[
https://issues.apache.org/jira/browse/CASSANDRA-1034?page=com.atlassian.jira.plugin.system.issuetabpanels:comment-tabpanel&focusedCommentId=13124946#comment-13124946
]
Sylvain Lebresne commented on CASSANDRA-1034:
---------------------------------------------
I have 2 major problems with that patch:
The first one is I really dislike the idea of merging DK into Token (I disliked
the idea of merging Token into DK and that roughly the same idea). First, I
fail to see how this is of any help in solving what this ticket is trying to
solve. Second, I think it's a very bad use of types. A Token is not a Key. By
merging those together we just weaken our type hierarchy, thus getting less
insurance from types. Typically, with this patch, a function that really want a
DK, could get a Token, i.e getKey() is not guaranteed to return a valid key.

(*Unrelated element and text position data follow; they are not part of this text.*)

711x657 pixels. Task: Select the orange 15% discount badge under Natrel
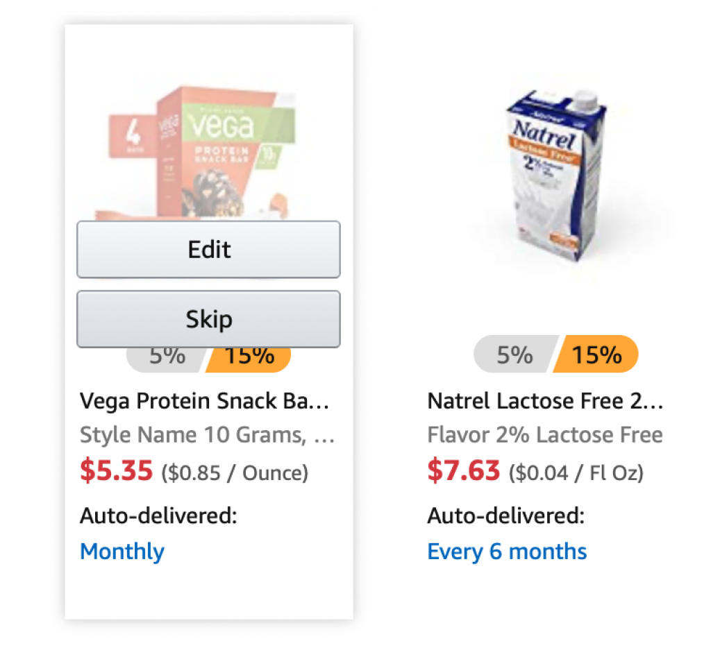point(596,355)
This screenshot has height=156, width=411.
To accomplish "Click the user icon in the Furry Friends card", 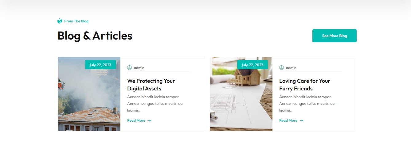I will (281, 68).

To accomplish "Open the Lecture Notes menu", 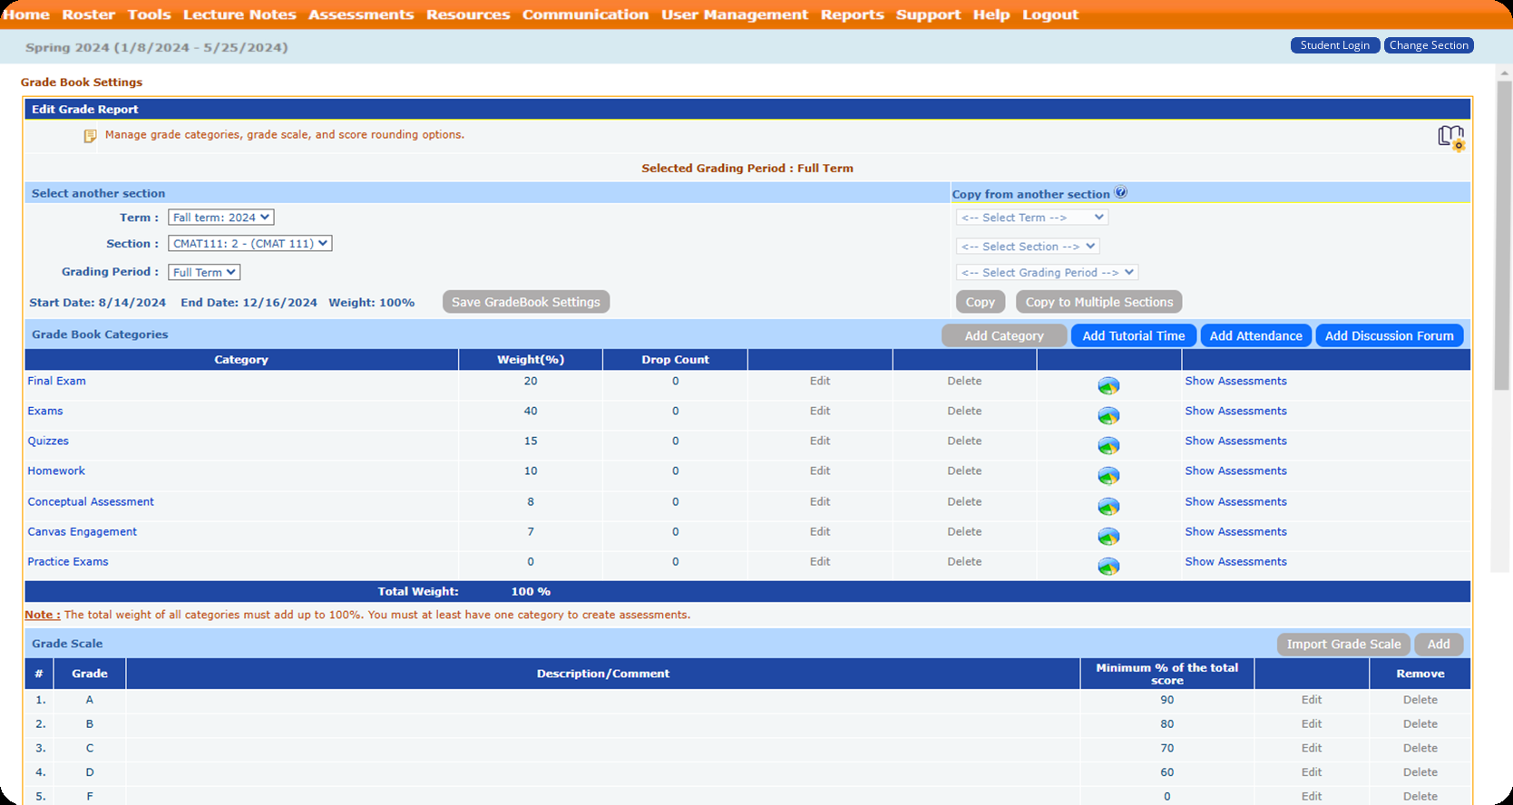I will click(x=239, y=15).
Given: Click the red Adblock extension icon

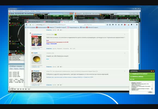Looking at the screenshot, I should point(125,25).
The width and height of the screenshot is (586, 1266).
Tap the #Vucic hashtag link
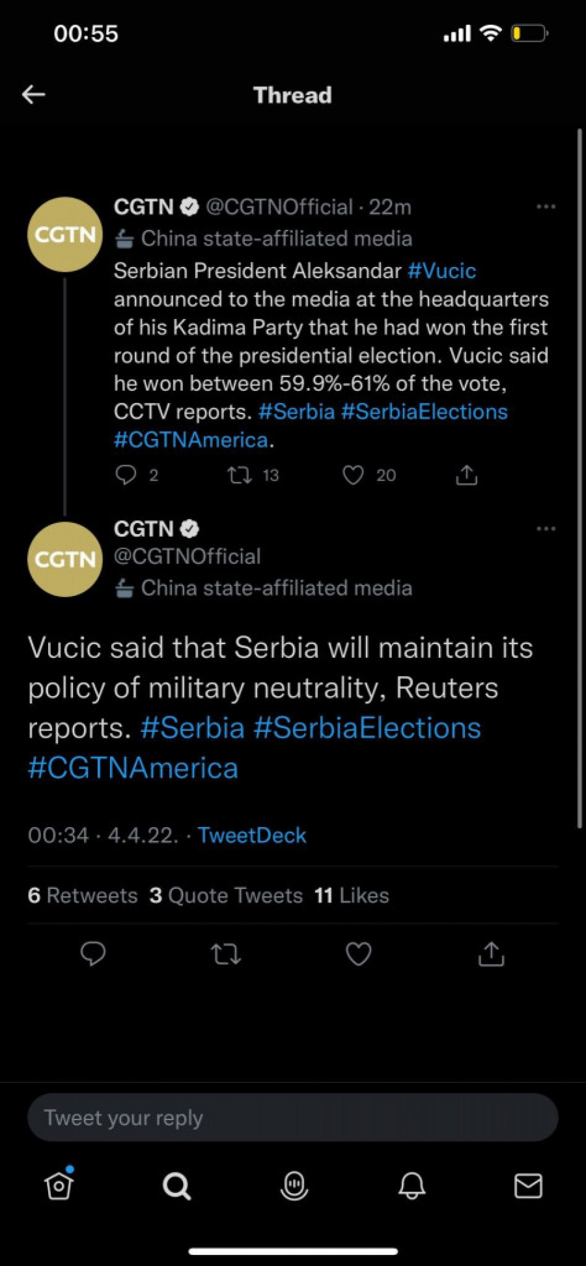point(441,271)
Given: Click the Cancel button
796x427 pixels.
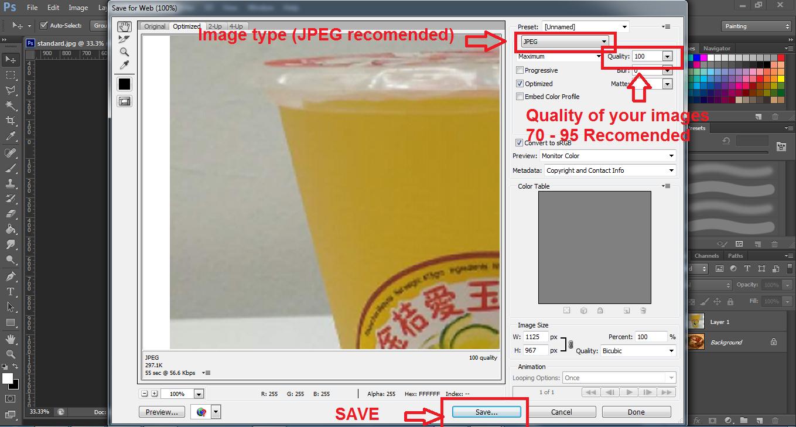Looking at the screenshot, I should (561, 412).
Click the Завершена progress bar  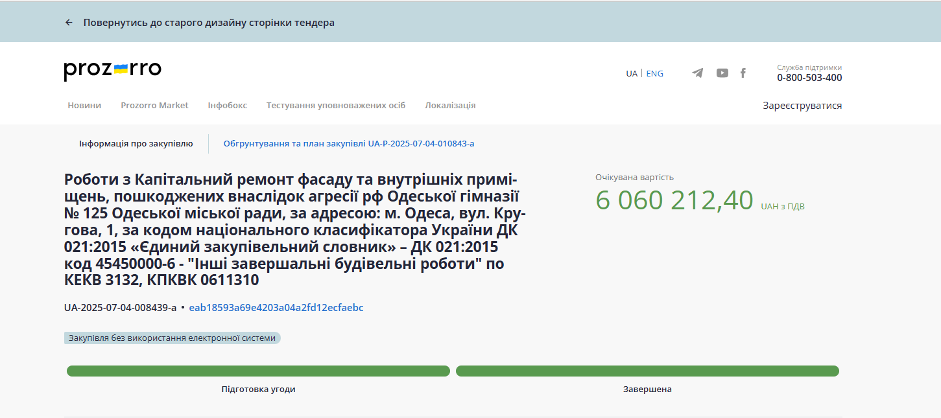click(x=647, y=371)
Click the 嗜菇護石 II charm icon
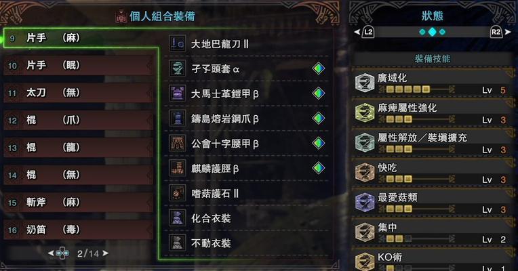This screenshot has height=271, width=518. 178,193
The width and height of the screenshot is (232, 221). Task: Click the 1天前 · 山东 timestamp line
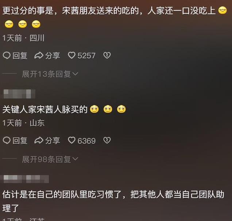pyautogui.click(x=23, y=123)
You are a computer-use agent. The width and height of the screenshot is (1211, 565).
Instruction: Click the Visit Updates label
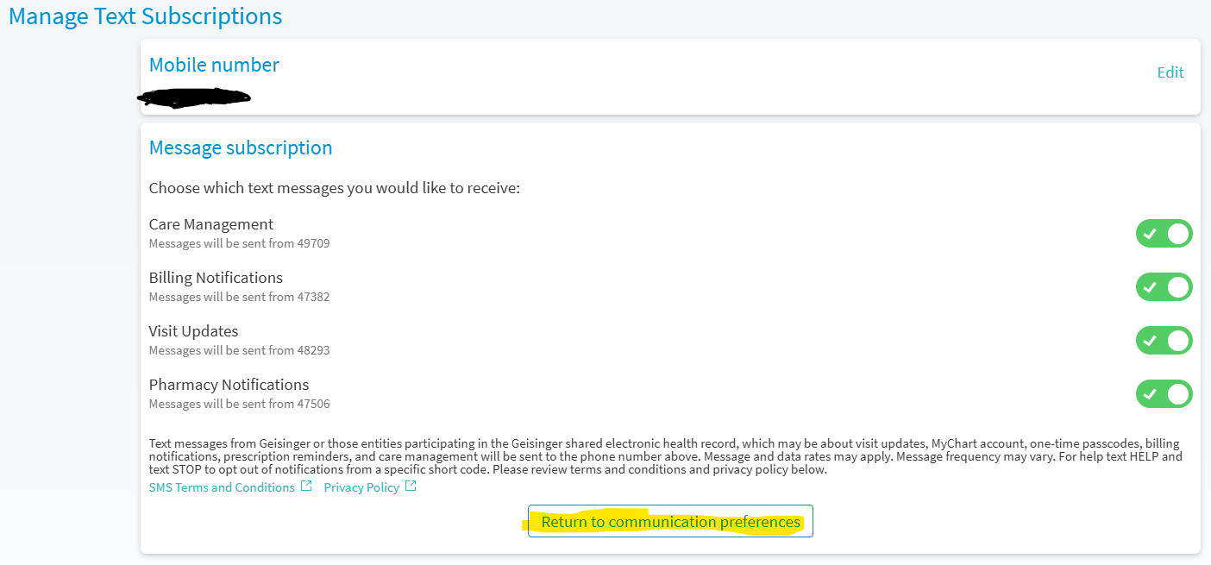click(193, 331)
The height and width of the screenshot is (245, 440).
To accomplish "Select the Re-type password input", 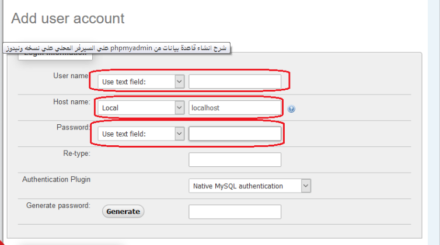I will coord(235,160).
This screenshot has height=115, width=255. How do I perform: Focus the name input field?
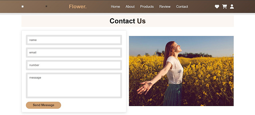point(74,40)
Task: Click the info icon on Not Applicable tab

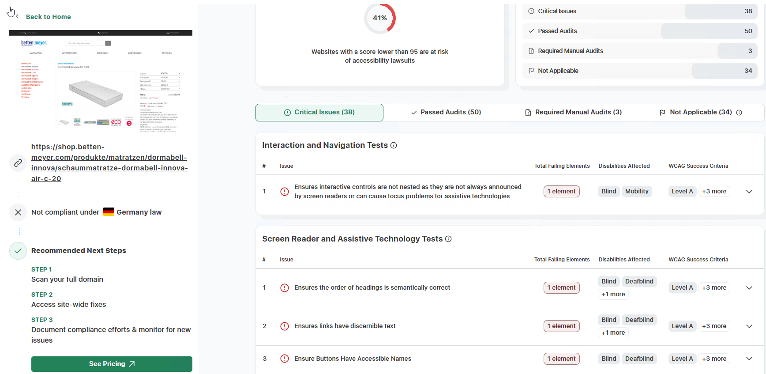Action: [x=739, y=113]
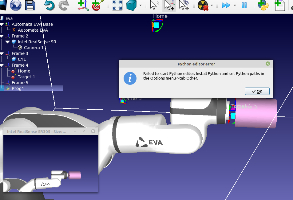Screen dimensions: 293x200
Task: Save the station with floppy disk icon
Action: pos(30,5)
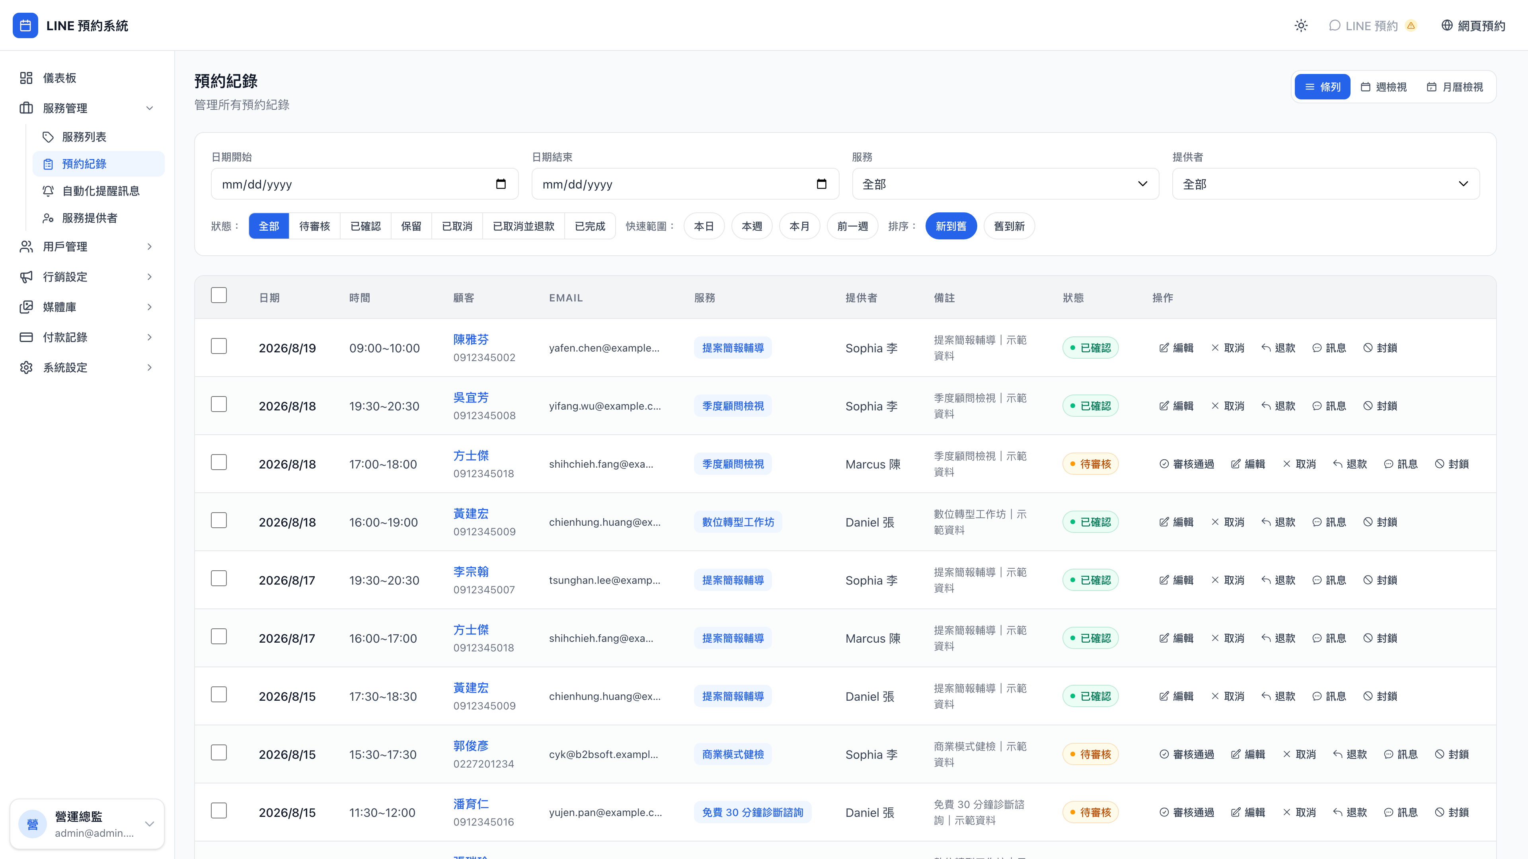Select checkbox for 郭俊彥's 15:30 booking
Viewport: 1528px width, 859px height.
pos(219,753)
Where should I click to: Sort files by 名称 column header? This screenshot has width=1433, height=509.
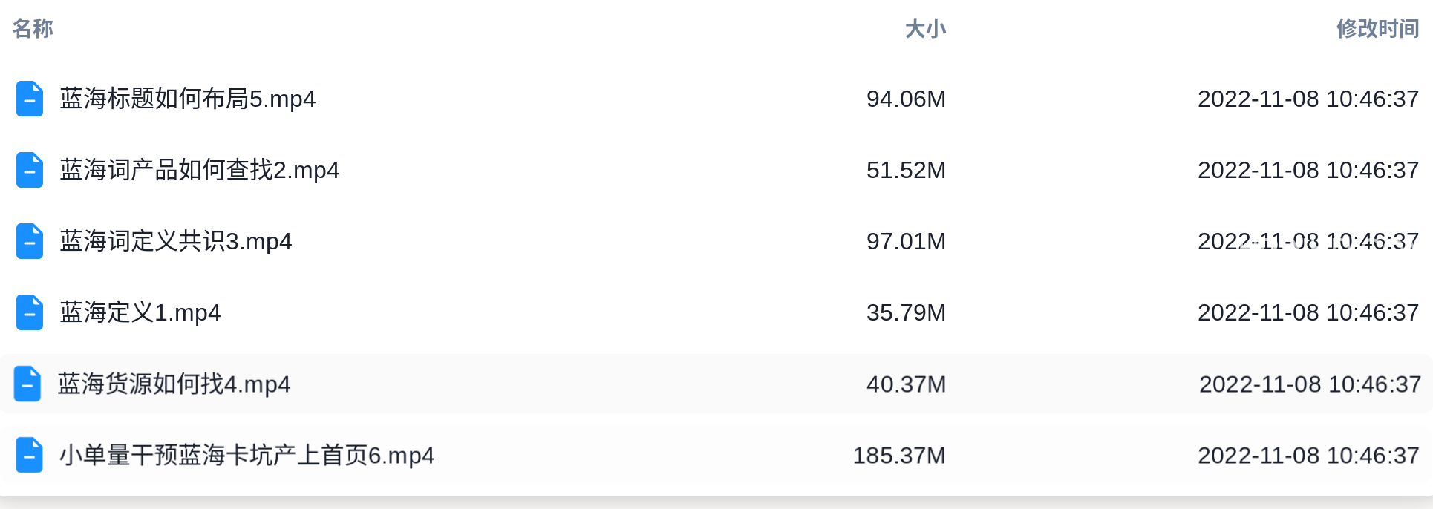33,28
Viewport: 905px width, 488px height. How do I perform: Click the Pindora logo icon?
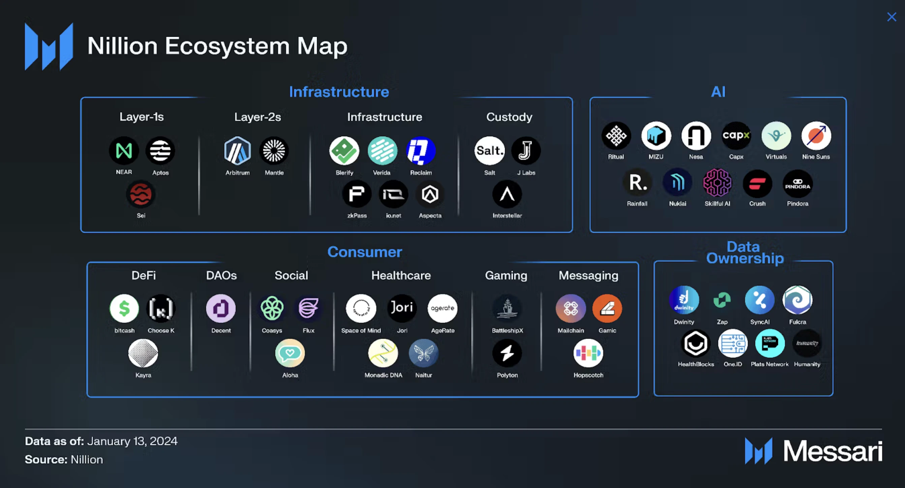(797, 183)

Now I know, we are already using 'false' DK by feeding null as a key sometimes.
Well, that is ugly and error prone. I don't think generalizing this everywhere
while introducing a 300K patch is the right way to go, quite the contrary.
Besides, it's inefficient. All the places were we do use only a Token, we'll
now have a bigger structure with a useless pointer to the EMPTY_BYTE_BUFFER
(granted this has probably little impact, but it's another sign that it's doing
it wrong).
The second problem is this doesn't work. This DK->Token really just muddy the
water but it doesn't solve anything. What we want is to fix the fact that the
code identifies token and keys as a one to one mapping. In particular, this is
forced in DK.compareTo(), which only compare the tokens, ignoring the keys.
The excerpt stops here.